▸ PASSAGE PROVIDED:
═══

The system organization of the CDC 6600 was used for the simpler (and slower) CDC 6400, and later a version containing two 6400 processors known as the CDC 6500. These machines were instruction-compatible with the 6600, but ran slower due to a much simpler and more sequential processor design. The entire family is now referred to as the CDC 6000 series. The CDC 7600 was originally to be compatible as well, starting its life as the CDC 6800, but during the design compatibility was dropped in favor of outright performance. While the 7600 CPU remained compatible with the 6600, allowing portable user code, the peripheral processor units (PPUs) were different, requiring a different operating system.

A CDC 6600 is on display at the Computer History Museum in Mountain View, California.

History and impact

See main article: Control Data Corporation.

CDC's first products were based on the machines designed at ERA, which Seymour Cray had been asked to update after moving to CDC. After an experimental machine known as the Little Character, they delivered the CDC 1604, one of the first commercial transistor-based computers, and one of the fastest machines on the market. Management was delighted, and made plans for a new series of machines that were more tailored to business use; they would include instructions for character handling and record keeping for instance. Cray was not interested in such a project, and set himself the goal of producing a new machine that would be 50 times faster than the 1604. When asked to complete a detailed report on plans at one and five years into the future, he wrote back that his five year goal was "to produce the largest computer in the world", "largest" at that time being synonymous with "fastest", and that his one year plan was "to be one-fifth of the way".

═══

▸ MATERIAL SUPPLIED:
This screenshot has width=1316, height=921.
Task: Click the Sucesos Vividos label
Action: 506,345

═══

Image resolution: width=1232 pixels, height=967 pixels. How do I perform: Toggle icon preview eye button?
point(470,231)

═══

▸ EXERCISE DIRECTIONS:
Please pick up the CDC 6600 passage after its final sentence and carry it forward. The data has no connection to the CDC 6600 passage.

▸ RESULT OF THE EXERCISE:
Taking his core team to new offices nearby the original CDC headquarters, they started to experiment with higher quality versions of the "cheap" transistors Cray had used in the 1604. After much experimentation, they found that there was simply no way the germanium-based transistors could be run much faster than those used in the 1604. The "business machine" that management had originally wanted, now forming as the CDC 3000 series, pushed them about as far as they could go. Cray then decided the solution was to work with the then-new silicon-based transistors from Fairchild Semiconductor, which were just coming onto the market and offered dramatically improved switching performance.

During this period, CDC grew from a startup to a large company and Cray became increasingly frustrated with what he saw as ridiculous management requirements. Things became considerably more tense in 1962 when the new CDC 3600 started to near production quality, and appeared to be exactly what management wanted, when they wanted it. Cray eventually told CDC's CEO, William Norris that something had to change, or he would leave the company. Norris felt he was too important to lose, and gave Cray the green light to set up a new lab wherever he wanted.

After a short search, Cray decided to return to his home town of Chippewa Falls, WI, where he purchased a block of land and started up a new lab. Although this process introduced a fairly lengthy delay in the design of his new machine, once in the new lab things started to progress quickly. By this time, the new transistors were becoming quite reliable, and modules built with them tended to work properly on the first try. Working with Jim Thornton, who was the system architect and the 'hidden genius' behind the 6600, the machine soon took form.

More than 100 CDC 6600s were sold over the machine's lifetime. Many of these went to various nuclear bomb-related labs, and quite a few found their way into university computing labs. Cray immediately turned his attention to its replacement, this time setting a goal of 10 times the performance of the 6600, delivered as the CDC 7600. The later CDC Cyber 70 and 170 computers were very similar to the CDC 6600 in overall design.

Description

Typical machines of the era used a single complex CPU to drive the entire system. A typical program would first load data into memory (often using pre-rolled library code), process it, and then write it back out. This required the CPUs to be fairly complex in order to handle the complete set of instructions they would be called on to perform. A complex CPU implied a large CPU, introducing signalling delays while information flowed between the individual modules making it up. These delays set a maximum upper limit on performance, the machine could only operate at a cycle speed that allowed the signals time to arrive at the next module.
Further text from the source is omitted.